[PROVIDED PASSAGE — start]

From roadside bomb in Afghanistan to South Pole expedition: The incredible story of a Norfolk soldier who never gives up
12:00 28 January 2013
Archant Norfolk 2013
Lying on the ground in a southern Afghanistan compound surrounded by a cloud of dust, Sgt Duncan Slater feared for his life.
He had been tossed 30ft up in the air before landing in the compound in Helmand Province after the armoured vehicle he was travelling in was blown up by a roadside bomb.
Struggling to move because of broken bones in his legs, arm and back, he had also lost all his weapons in the blast and was unable to defend himself.
As the chaos continued nearby, he had no choice but to treat his injuries and wait to be rescued while also trying to work out what had happened.
After being rescued following the July 2009 incident, Sgt Slater was flown back to the UK where he spent a year in a wheelchair while trying to walk again. Then in July 2010, the Diss man was given the heartbreaking news that his legs could not be saved and both needed to be amputated.
Sheer determination saw the 33-year-old walking on prosthetic limbs six weeks later and now he has started training to become the first double-amputee to reach the South Pole.

[PROVIDED PASSAGE — finish]
[THE DATA — start]

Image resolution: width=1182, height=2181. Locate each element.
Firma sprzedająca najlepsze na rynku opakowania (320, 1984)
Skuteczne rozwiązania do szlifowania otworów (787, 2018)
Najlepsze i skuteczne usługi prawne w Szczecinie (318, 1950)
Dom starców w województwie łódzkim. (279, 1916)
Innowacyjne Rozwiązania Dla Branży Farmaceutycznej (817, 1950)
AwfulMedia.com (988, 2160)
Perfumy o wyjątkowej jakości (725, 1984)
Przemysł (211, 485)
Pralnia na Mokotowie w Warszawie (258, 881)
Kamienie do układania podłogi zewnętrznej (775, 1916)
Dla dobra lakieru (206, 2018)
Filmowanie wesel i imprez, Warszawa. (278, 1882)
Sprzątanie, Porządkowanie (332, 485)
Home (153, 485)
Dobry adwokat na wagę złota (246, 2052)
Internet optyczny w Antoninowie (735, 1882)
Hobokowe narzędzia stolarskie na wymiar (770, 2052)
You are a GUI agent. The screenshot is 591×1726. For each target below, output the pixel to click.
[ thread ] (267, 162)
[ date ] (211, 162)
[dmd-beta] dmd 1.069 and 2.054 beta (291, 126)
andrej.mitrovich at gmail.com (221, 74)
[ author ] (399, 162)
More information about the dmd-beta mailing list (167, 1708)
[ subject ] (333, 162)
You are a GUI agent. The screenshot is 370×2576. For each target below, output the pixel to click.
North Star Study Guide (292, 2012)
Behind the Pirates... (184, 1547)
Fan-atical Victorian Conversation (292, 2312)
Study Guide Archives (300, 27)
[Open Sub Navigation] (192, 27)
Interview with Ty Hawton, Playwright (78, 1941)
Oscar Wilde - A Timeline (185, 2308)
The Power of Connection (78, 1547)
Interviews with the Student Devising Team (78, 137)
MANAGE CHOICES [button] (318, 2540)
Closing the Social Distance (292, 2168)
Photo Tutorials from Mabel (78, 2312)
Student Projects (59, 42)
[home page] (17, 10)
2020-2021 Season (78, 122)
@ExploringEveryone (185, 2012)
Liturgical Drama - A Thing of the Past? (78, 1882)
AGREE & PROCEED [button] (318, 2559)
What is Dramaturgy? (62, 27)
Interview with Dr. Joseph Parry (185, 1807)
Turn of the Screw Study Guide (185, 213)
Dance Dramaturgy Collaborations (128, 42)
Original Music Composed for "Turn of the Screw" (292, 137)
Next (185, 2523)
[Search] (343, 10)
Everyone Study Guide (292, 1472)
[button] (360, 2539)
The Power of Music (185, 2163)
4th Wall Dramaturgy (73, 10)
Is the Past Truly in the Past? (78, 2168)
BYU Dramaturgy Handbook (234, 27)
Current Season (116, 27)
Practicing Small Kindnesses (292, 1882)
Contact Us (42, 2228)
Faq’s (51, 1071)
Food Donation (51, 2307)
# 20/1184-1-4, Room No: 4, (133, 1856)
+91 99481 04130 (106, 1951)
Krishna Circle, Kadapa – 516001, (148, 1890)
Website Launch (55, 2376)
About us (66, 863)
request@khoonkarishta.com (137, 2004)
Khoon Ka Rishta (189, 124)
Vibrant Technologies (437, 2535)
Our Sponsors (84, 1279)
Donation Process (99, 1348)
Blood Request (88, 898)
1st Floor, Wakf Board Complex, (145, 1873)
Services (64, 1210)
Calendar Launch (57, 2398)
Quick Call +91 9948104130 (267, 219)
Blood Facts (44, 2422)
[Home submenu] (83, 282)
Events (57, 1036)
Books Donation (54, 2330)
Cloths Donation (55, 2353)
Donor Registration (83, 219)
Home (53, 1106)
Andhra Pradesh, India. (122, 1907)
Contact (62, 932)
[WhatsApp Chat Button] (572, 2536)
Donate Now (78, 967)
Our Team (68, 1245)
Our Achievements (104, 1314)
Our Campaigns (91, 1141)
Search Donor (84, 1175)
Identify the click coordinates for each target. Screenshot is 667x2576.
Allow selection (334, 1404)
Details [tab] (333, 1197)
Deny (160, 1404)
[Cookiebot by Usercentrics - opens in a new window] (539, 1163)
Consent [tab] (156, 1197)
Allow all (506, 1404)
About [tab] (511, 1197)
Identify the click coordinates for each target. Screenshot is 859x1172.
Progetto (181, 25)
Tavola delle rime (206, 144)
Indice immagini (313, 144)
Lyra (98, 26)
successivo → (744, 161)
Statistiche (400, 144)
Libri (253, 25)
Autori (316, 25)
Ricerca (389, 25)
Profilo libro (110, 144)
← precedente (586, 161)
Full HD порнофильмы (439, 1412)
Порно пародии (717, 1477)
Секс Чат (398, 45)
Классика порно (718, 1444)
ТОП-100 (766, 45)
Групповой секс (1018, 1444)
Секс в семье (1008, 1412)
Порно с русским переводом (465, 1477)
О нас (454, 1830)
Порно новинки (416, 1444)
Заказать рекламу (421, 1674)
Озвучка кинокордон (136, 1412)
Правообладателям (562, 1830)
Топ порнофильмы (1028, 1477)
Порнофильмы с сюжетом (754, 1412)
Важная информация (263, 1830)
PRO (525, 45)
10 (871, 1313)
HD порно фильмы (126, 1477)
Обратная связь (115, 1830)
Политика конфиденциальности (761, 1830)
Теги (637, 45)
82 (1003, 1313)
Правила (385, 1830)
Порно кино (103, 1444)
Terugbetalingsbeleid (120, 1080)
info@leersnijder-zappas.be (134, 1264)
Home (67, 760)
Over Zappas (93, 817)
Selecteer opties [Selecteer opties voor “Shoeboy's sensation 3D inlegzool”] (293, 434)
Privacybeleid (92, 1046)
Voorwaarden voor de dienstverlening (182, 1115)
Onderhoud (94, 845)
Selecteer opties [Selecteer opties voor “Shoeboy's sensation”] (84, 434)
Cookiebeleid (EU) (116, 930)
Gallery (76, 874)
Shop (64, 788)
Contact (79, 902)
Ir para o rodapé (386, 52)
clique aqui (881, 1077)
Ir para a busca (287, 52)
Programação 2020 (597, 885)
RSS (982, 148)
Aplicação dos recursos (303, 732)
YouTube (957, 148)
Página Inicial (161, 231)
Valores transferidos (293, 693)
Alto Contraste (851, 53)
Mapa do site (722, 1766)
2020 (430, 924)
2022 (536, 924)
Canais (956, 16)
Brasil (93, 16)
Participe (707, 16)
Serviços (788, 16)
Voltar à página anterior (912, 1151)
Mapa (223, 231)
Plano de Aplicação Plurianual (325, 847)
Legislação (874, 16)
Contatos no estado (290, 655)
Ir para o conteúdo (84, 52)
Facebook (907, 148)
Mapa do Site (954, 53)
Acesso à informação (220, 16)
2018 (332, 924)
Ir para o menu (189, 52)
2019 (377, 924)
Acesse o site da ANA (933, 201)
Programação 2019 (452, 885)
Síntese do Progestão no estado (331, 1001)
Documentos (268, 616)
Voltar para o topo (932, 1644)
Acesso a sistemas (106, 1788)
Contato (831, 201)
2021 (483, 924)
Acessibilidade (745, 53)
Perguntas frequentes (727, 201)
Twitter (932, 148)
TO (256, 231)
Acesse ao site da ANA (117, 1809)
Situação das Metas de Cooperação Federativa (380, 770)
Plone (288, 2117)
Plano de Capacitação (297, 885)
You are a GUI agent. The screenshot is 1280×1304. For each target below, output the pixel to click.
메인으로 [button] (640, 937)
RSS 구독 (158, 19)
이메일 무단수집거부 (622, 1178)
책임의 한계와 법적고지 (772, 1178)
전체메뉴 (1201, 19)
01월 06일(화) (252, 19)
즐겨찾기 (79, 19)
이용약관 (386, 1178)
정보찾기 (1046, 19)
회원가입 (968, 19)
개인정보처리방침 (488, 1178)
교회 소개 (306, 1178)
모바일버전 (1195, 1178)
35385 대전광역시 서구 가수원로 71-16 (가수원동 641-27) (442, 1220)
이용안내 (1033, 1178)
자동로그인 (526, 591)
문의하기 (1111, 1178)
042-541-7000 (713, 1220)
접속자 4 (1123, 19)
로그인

[THE DATA — finish]

▶ LIST OF TASKS:
(a) Update the Norfolk soldier article from "From roadside bomb" through "for his life.", changing "compound" to "courtyard".
(b) In the Norfolk soldier article, how far up into the air was Sgt Duncan Slater thrown?
(c) Resume the article about the Norfolk soldier after its final sentence.

▶ TASK-BY-TASK ANSWERS:
(a)
From roadside bomb in Afghanistan to South Pole expedition: The incredible story of a Norfolk soldier who never gives up
12:00 28 January 2013
Archant Norfolk 2013
Lying on the ground in a southern Afghanistan courtyard surrounded by a cloud of dust, Sgt Duncan Slater feared for his life.

(b) 30ft

(c)
Dragging two heavy tyres across a snow-covered Brancaster beach on Saturday morning, he vowed to ensure he was part of a four-man British team to race other teams across Antarctica later this year.
Speaking exclusively to the EDP, Sgt Slater reflected on the incident in Afghanistan which cost him his legs.
He said: “The roadside bomb was dug in right underneath where I was sitting in the vehicle so I got the full brunt of it.
“It was horrible. I was completely away from everything and nobody knew where I was. As the dust cleared, I realised everything was blown off me so I had nothing to defend myself with and just had to wait.”
He continued: “After spending a year in a wheelchair, I was getting frustrated at not being able to walk so when I was told my legs needed to be amputated, it was an easy decision to make. Six weeks later, I was up and walking and since then, things have just got better and better.”
Sgt Slater was joined by other wounded soldiers from across the country at the North Norfolk beach all hoping to be part of the British team which will race fellow wounded soldiers from USA, Canada and Australia across Antarctica.
The Walking With The Wounded South Pole Allied Challenge is being billed as one of the most ambitious expeditions of modern times.
The 330km expedition across the Polar Plateau will take place under the patronage of Prince Harry in November and December.
Sgt Slater, a father-of-one, continued: “I had been sitting about not doing a great deal at home for a long period when my wife Kim found out about this expedition and suggested I go for it. So I applied for it and now I’m into the final six and I feel very lucky to have got this far.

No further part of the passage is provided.